Repeat the records verbatim and leave the pictures out of your copy.

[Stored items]
^^^^^^^^
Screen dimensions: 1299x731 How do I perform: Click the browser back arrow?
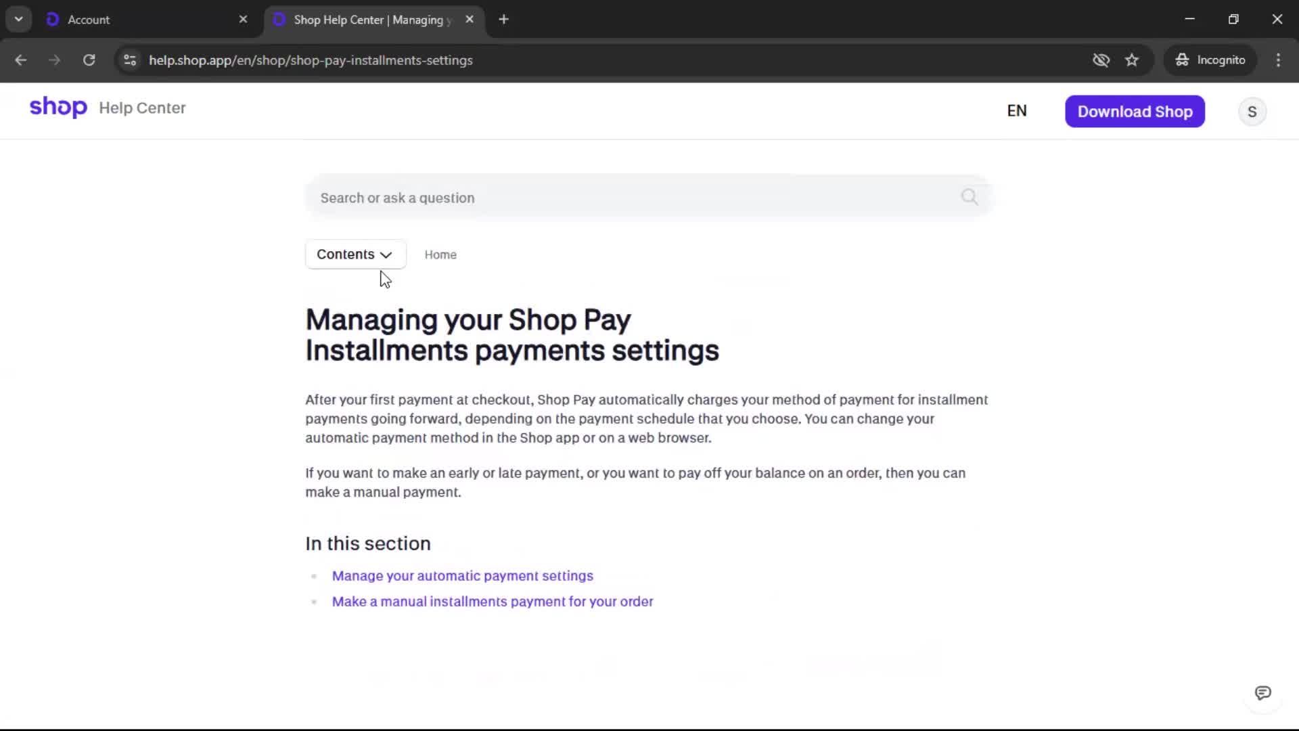click(x=21, y=60)
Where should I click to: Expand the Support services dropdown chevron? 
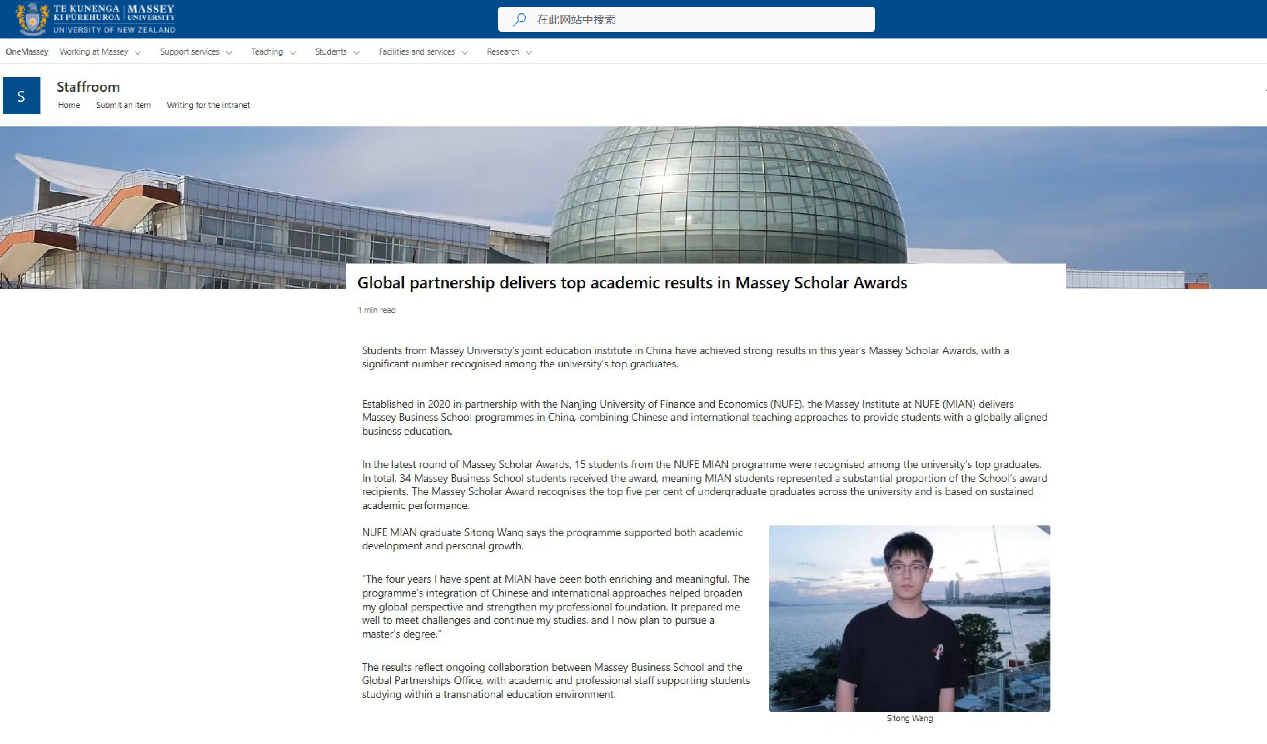pos(229,52)
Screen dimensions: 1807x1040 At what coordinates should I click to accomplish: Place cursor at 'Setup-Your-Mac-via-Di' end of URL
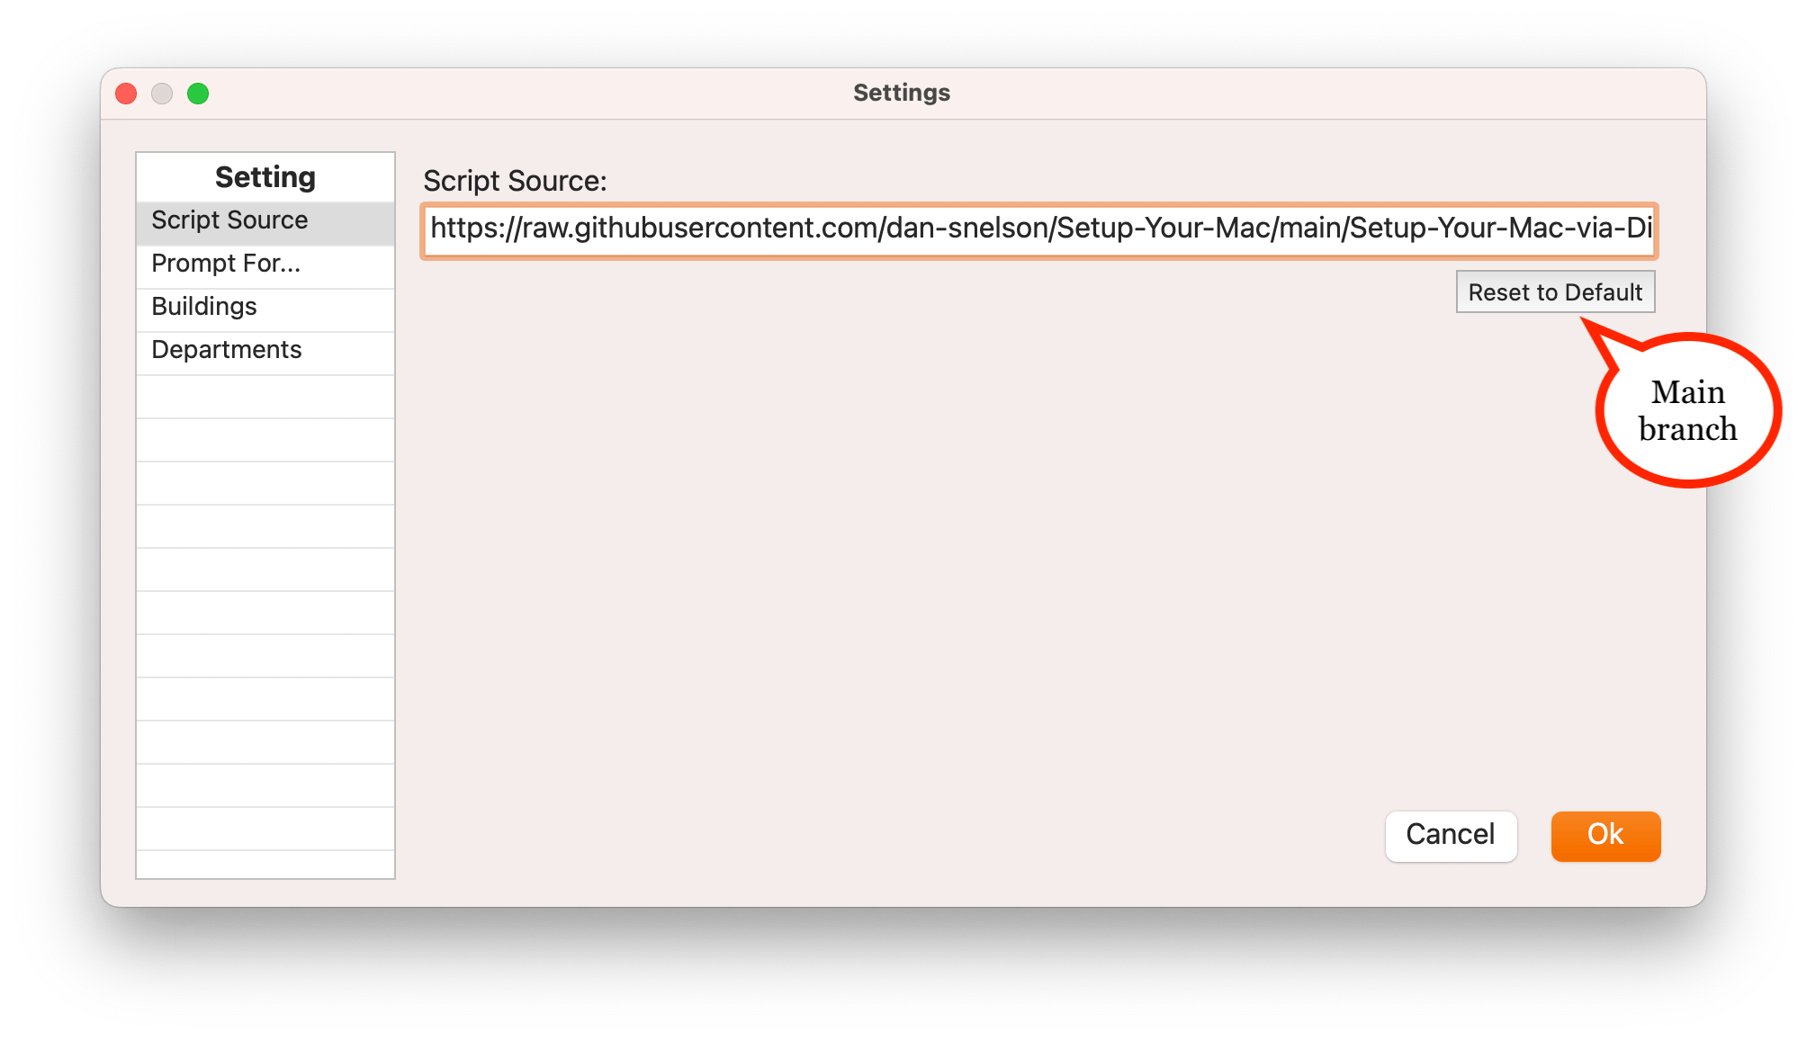pos(1651,229)
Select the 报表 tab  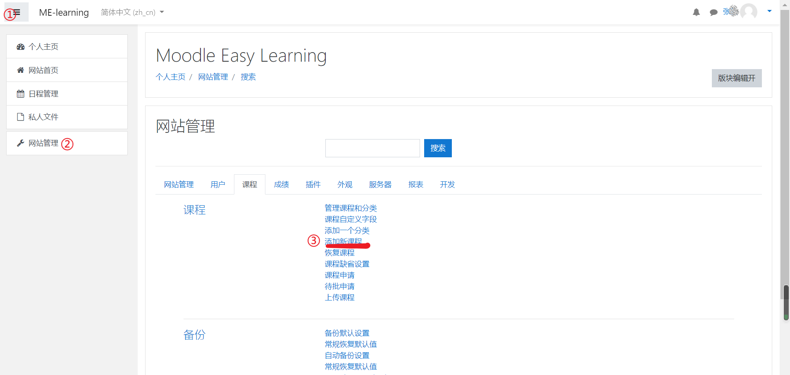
^^^^^^^^
Solved exercise:
Screen dimensions: 1299x731 How do I perform: Click the browser back arrow?
click(x=21, y=60)
Where should I click to: Expand the Support services dropdown chevron? 
pos(229,52)
Screen dimensions: 1807x1040 At what coordinates should I click to accomplish: Place cursor at 'Setup-Your-Mac-via-Di' end of URL
pos(1651,229)
Select the 报表 tab  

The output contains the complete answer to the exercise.